Monferino: «Ecco la fase due di Iveco»

nostro inviato a Torino

Iveco, la divisione di Fiat Group che produce camion e furgoni, si prepara a mettere in atto la seconda parte del piano di espansione nel mondo. Creata in Cina una struttura che, grazie alle joint venture locali, nei prossimi due-tre anni porterà alla produzione di 150mila veicoli dai 94.270 del 2007, ora la società guidata da Paolo Monferino guarda a Stati Uniti, Russia, America Latina e Sud Africa. E proprio la Russia potrebbe presto diventare un’altra importante base strategica. Monferino, 60 anni, è il manager più anziano alla corte di Marchionne. Ha seguito negli anni ’90 il delicato processo di integrazione tra Case e New Holland; il suo nome spunta tutte le volte che si parla di rimescolamenti importanti tra i vertici del Lingotto. «Dico solo - risponde in proposito l’ad di Iveco - che sono un buon soldato sabaudo di casa Fiat, pronto a seguire gli ordini fino a quando andrò in pensione».
Ingegnere, Iveco si sente più preda o predatore?
«Ci sentiamo dei grandi attori internazionali. Non mi sento preda. Non ho questa sindrome».
Come risponderete alle nozze tra Volkswagen, Man e Scania?
«Ho sempre detto di essere un fautore di quella operazione: se i tre soggetti si fondessero, nei prossimi due o tre anni noi avremo una finestra di opportunità da cogliere grazie a qualche inevitabile debolezza che il nuovo gruppo paleserà».
Dopo il divorzio da Ashok Leyland, ora dialogate con Tata che è a sua volta proprietaria dei furgoni Daewoo. Cosa accadrà?
«Tata ha acquisito la casa coreana puntando alle sue tecnologie. Adesso il gruppo indiano pensa di disporre del know-how necessario per portare a termine i propri piani di sviluppo».
Cosa farete con Tata?
«Stiamo valutando accordi in America Latina, Sud Africa e Sudest asiatico per lo sviluppo congiunto di furgoni e Tir. Da parte indiana c’è stata una battuta d’arresto coincisa con la chiusura dell’acquisizione di Jaguar e Land Rover. Presto, però, ripartirà il dialogo».
Se Tata volesse cedere una quota delle attività nei furgoni per finanziare lo sviluppo di Jaguar e Land Rover ne approfittereste?
«Non credo che Tata abbia questi problemi.
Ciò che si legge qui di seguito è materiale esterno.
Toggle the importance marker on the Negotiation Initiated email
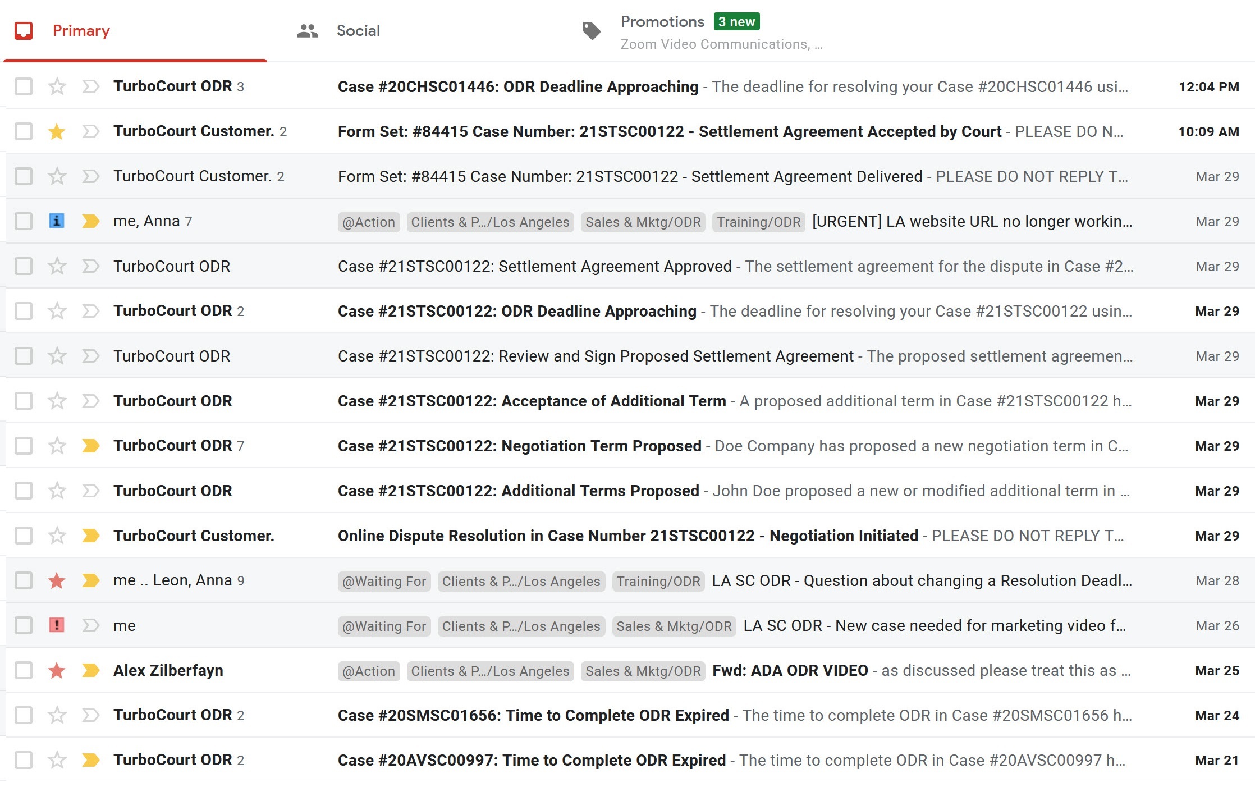 pos(90,536)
Se però avessero bisogno di supporto gli ottimi rapporti con Fiat Group sarebbero per loro importanti».
Passiamo alla Russia, Samotlor affiancherà Iveco anche nei camion pesanti?
«Il gruppo ha una modesta esperienza nei veicoli medi e pesanti. Non credo possa essere un nostro partner nei Tir».
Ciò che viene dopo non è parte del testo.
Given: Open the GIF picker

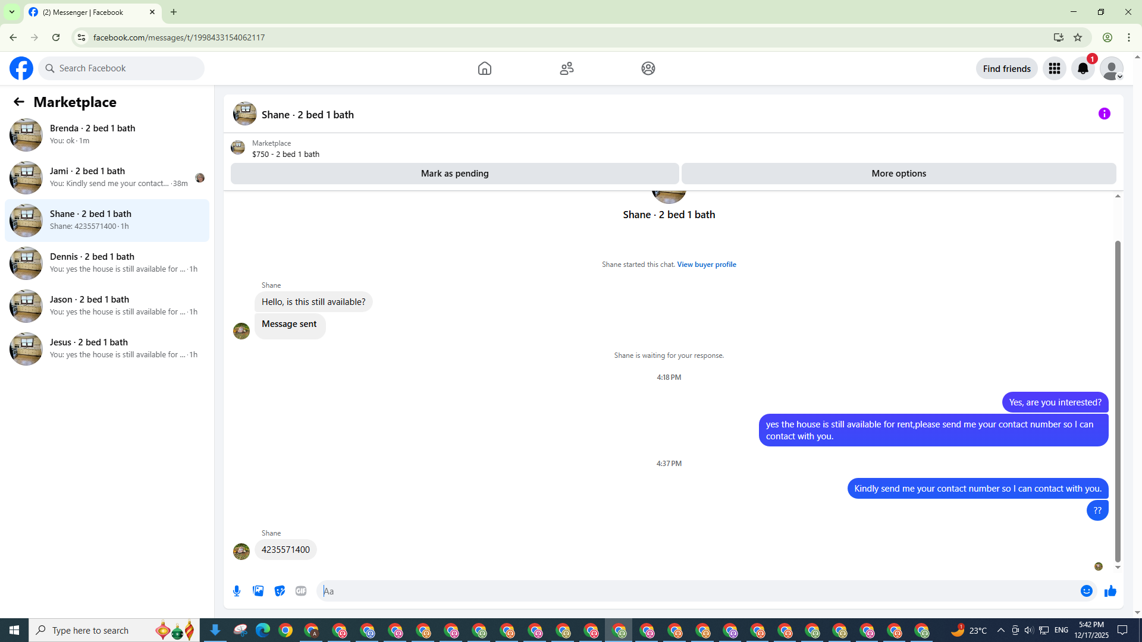Looking at the screenshot, I should 301,591.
State quindi cercando un altro alleato a Mosca?
«Ci sono molte opzioni. Ci possiamo sviluppare dal punto di vista industriale con le nostre forze e siamo in grado di creare una rete distributiva da zero. Altre soluzioni riguardano partnership con aziende locali che assemblano veicoli per conto di gruppi occidentali. Ci sono più opzioni, anche con Severstal che è partner di Fiat».
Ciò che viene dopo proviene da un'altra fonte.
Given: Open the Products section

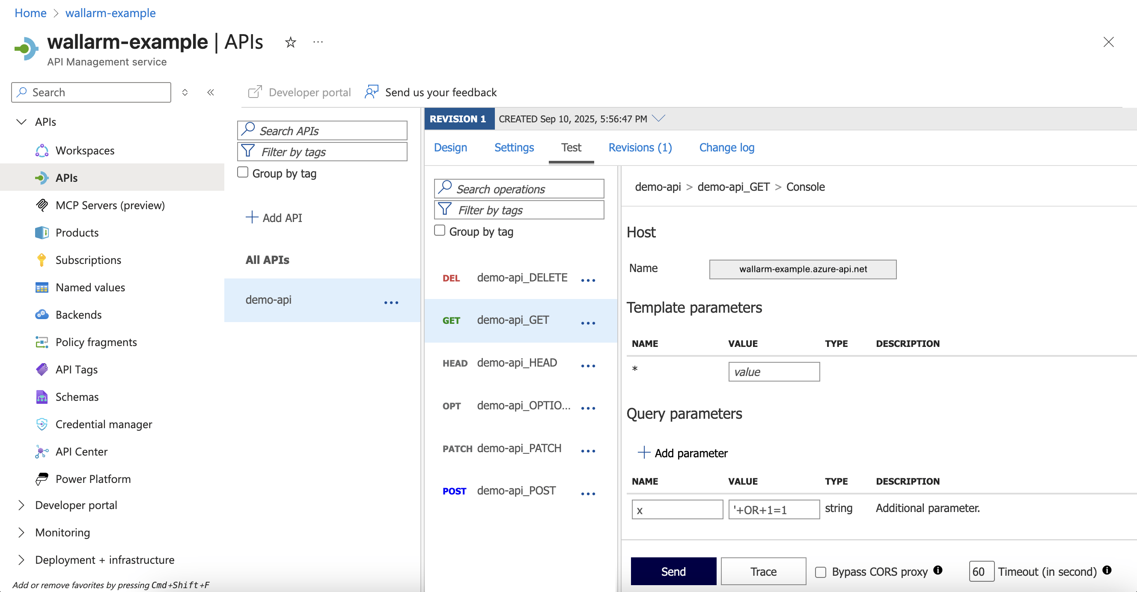Looking at the screenshot, I should [77, 232].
In Serbia Iveco detiene il 33% di Zastava Kamioni che produce il Daily. Potenzierete questo asse?
«Per Iveco si tratta di una chance importante».
Cnh, a fronte di una domanda molto forte, ha raggiunto picchi di saturazione che hanno generato inefficienze e ripercussioni sulla redditività operativa. Anche Iveco potrebbe incorrere in questo rischio?
«Oggi Iveco è quasi al massimo come utilizzo della capacità produttiva. Se il mercato continuasse a salire in modo così forte anche nei prossimi anni, la nostra capacità produttiva potrebbe risentirne. Abbiamo, però, aree nel mondo che potrebbero compensare questo problema. Pensiamo, per esempio, all’utilizzo per certa componentistica delle nostre joint cinesi. Zastava, inoltre, potrebbe rappresentare un’opzione di capacità gia installata da prendere in considerazione».


Sergio Marchionne ha sottolineato la necessità per Fiat di una fabbrica negli Usa. È ipotizzabile un impianto congiunto?
«Iveco è sempre disponibile a cogliere tutte le sinergie che il gruppo può offrire. Si gioca per una squadra sola: Fiat Group».